◆ **Required work**:
1/ In the research methods notes, how is reliability defined?
2/ Translate this sentence from the research methods notes into Spanish: "Existing bibliographies are excellent sources of additional articles."
3/ Summarize the research methods notes in two sentences.

◆ **Extracted text**:
METHODOLOGICAL REVIEW - how all prior studies were done

THEORETICAL REVIEW - looks at how the results of studies in the topic area were interpreted, what theoretical frames were used to inform the study and what implications were drawn.

WRITING THE LITERATURE REVIEW

With each article/book there should be a) Complete bibliographic reference; b) Introduction; c) Critical Review of Articles; (your opinions); d) Brief Summary of Major Themes of Articles; e) Relationship of Review of Literature to Your Research; f) Classify and code articles according to some system. Key words help.; G) Check the bibliography given at the end of each article. Existing bibliographies are excellent sources of additional articles.

Be sure to have summaries and transitions between each section of your proposal to explain how that section relates to your research question/ and to explain how the sections relate to each other in terms of your research question.

Make a list of key words (search terms/descriptors) that relate to the topic you have chosen. For purposes of this class, try to limit the articles you will reviews to the last five years.

LIMITATIONS: Need to define limitations of study -; what can't be done and why; what is perceived problems and why

what is perceived biases and why; Define according to topic, to theory and to methodology

TECHNOLOGY - COMPUTERS: store data and files. search for data. assist with coding of data and collating of data.

Internet and literature review. Internet and data collection


RELIABILITY, VALIDITY AND ETHICS

Can any method exist without distortion?NO!But research methods help reduce distortion.  Observation is an artifact of those tools. Facts - assumed to be discrete and unequivocal, independent of cultural beliefs and values NOT. Scientific Method to get at these facts

Objectivity is limited:

1) Perception itself is always filtered through conceptual processes

2) Observations are conditioned by the questions we seek to answer

3) Act of observation ,whether mediated through mechanical devices (physical sciences) or through tools as questionnaires, interviews or simply the presence of an observer in social sciences, may affect the subjects of observation in ways that modify the nature of the data sought

RELIABILITY - Replicability of data offered as evidence

1) To what extent are procedures used clear and repeatable?

2) To what extent are concepts used to analyze the observed flow of events: Will different observers, using the same procedures, identify the same items?

◆ **Given data**:
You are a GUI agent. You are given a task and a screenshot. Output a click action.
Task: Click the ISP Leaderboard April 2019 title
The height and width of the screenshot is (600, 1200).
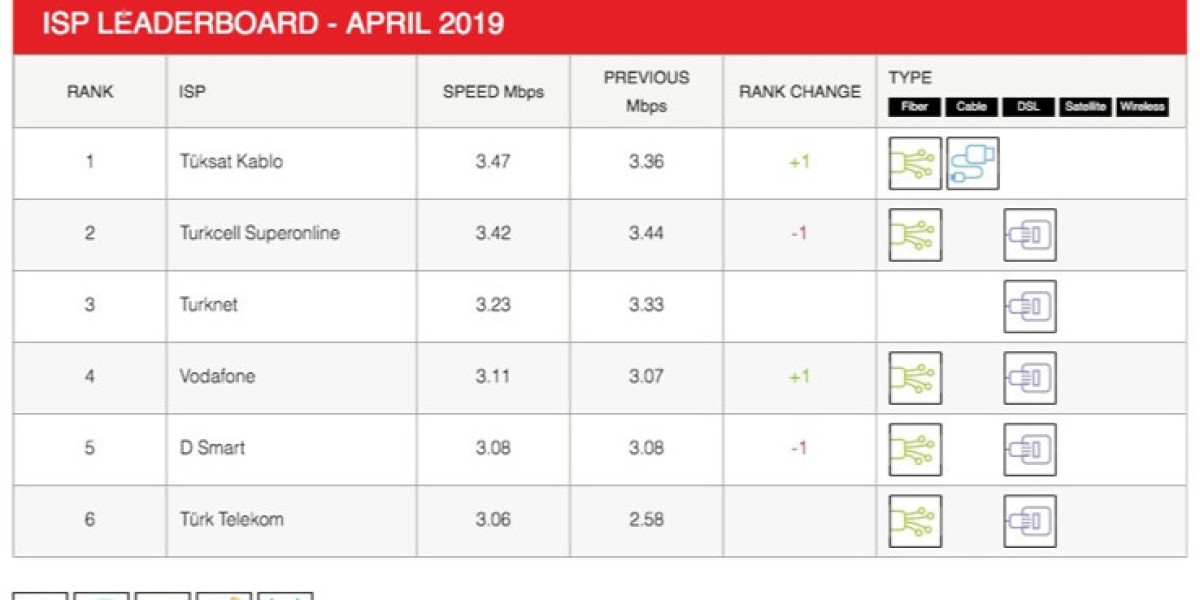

◆ **Results in order**:
1/ Reliability is the replicability of data offered as evidence.

2/ Las bibliografías existentes son excelentes fuentes de artículos adicionales.

3/ The notes describe methodological and theoretical reviews and list what a literature review should include, such as complete bibliographic references, a critical review, a summary of major themes, and the review's relationship to one's own research, along with key words and a statement of the study's limitations. They then hold that no method exists without distortion, give three reasons objectivity is limited, and define reliability as the replicability of data offered as evidence.